Um vendedor atacadista de bebidas vai transportar essa garrafa em um caminhão, junto com outros vasilhames, para um local onde será feita uma triagem. Ou seja, a garrafa de refrigerante será colocada junto com outras da mesma forma antes de ser levada para um produtor que utiliza esse tipo particular de embalagem. Nesse local, ela é limpa, novamente enchida e entregue de volta a uma prateleira de supermercado, onde será comprada.
Segundo a Agência Ambiental Alemã (UBA), uma garrafa de vidro pode ser reabastecida até 50 vezes sem perder a qualidade. Para garrafas plásticas reutilizáveis, o número de reaproveitamentos é de 25.

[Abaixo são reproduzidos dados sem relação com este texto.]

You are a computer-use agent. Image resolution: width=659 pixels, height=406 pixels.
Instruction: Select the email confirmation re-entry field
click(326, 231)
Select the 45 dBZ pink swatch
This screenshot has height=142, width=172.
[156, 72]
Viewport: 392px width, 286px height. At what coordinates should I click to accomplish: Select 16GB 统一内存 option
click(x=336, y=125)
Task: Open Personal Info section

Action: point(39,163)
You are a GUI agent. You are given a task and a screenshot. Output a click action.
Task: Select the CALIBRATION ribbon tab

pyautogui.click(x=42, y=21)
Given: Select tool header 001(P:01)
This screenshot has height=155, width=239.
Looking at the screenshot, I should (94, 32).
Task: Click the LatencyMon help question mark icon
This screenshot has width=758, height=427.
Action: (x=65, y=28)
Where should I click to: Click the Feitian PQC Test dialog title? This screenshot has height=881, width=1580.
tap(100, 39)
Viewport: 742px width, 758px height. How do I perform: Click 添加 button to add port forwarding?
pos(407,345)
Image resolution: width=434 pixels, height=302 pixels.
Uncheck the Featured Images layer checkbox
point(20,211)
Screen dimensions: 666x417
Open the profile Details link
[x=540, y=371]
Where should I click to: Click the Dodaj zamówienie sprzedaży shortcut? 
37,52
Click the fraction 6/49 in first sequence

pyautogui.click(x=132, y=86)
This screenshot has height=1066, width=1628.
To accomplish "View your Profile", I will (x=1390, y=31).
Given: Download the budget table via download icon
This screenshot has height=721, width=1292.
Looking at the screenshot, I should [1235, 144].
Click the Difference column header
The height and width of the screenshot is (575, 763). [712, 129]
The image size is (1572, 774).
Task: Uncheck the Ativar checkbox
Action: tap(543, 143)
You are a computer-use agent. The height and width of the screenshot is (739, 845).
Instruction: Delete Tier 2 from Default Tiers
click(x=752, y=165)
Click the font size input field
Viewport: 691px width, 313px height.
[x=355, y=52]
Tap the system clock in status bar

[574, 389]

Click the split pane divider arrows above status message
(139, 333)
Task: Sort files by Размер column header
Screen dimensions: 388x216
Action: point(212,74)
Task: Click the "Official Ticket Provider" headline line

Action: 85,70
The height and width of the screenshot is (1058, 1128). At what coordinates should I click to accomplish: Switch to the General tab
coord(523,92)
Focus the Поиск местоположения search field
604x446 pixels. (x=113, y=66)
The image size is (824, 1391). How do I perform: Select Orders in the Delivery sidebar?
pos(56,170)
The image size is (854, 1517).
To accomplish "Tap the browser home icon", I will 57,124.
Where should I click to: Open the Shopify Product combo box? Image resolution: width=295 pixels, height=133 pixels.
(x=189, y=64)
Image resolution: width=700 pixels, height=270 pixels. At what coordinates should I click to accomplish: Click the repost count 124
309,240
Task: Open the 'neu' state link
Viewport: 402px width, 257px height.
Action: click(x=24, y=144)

As garrafas de uso único seguem um caminho diferente. Uma vez coletadas na loja, elas são levadas para uma central de reciclagem, onde são trituradas e transformadas em pellets (pequenos grânulos de plástico). Os pellets podem ser transformados em novas garrafas plásticas, tecidos ou outros objetos plásticos, como embalagens de detergente.
Qual é a melhor opção para o meio ambiente?
O sistema de depósito para garrafas reutilizáveis ou de uso único economiza matérias-primas, energia e emissões de CO2 – principalmente porque reduz a quantidade de combustíveis fósseis utilizados para produzir novas garrafas, segundo Gerhard Kotschik, especialista em embalagens da Agência Ambiental Alemã.
E a reciclagem de garrafas de uso único resulta em material de boa qualidade. Redes de supermercados de preços mais baixos, como Aldi e Lidl, vendem majoritariamente embalagens de uso único, alegando que as atividades de reciclagem são benéficas para o meio ambiente. Com isso, itens de uso único vêm ganhando popularidade.
O uso de garrafas reutilizáveis pela Coca-Cola caiu de 56% para 42% em 2015, conforme números apresentados pela Ação Ambiental da Alemanha. Ao lado da PepsiCo, a Coca-Cola é uma das maiores poluidoras do mundo quando o assunto é descarte de plástico no meio ambiente, de acordo com a Break Free from Plastic, uma coalizão de ONGs que trabalham para reduzir os resíduos plásticos. Na Alemanha, entretanto, muitas das bebidas da Coca-Cola são vendidas em garrafas plásticas reutilizáveis, e algumas em vidro.
O Grupo Schwarz, ao qual pertence o supermercado Lidl, produz garrafas de uso único para seus próprios produtos. Segundo a empresa, é utilizado PET reciclado: apenas as etiquetas e a tampa não são feitas de plástico 100% reciclado. “Em relação a alguns anos atrás, usamos até 70% menos PET virgem”, afirma um porta-voz do Lidl à DW.
No entanto, ambientalistas afirmam que garrafas reutilizáveis geralmente são melhores para o meio ambiente do que embalagens de uso único. De acordo com a ONG Ação Ambiental da Alemanha, garrafas plásticas de uso único feitas de material 100% reciclado ainda representam apenas uma pequena parcela do mercado. Além disso, alguma quantidade de material sempre é perdida em cada processo de reciclagem.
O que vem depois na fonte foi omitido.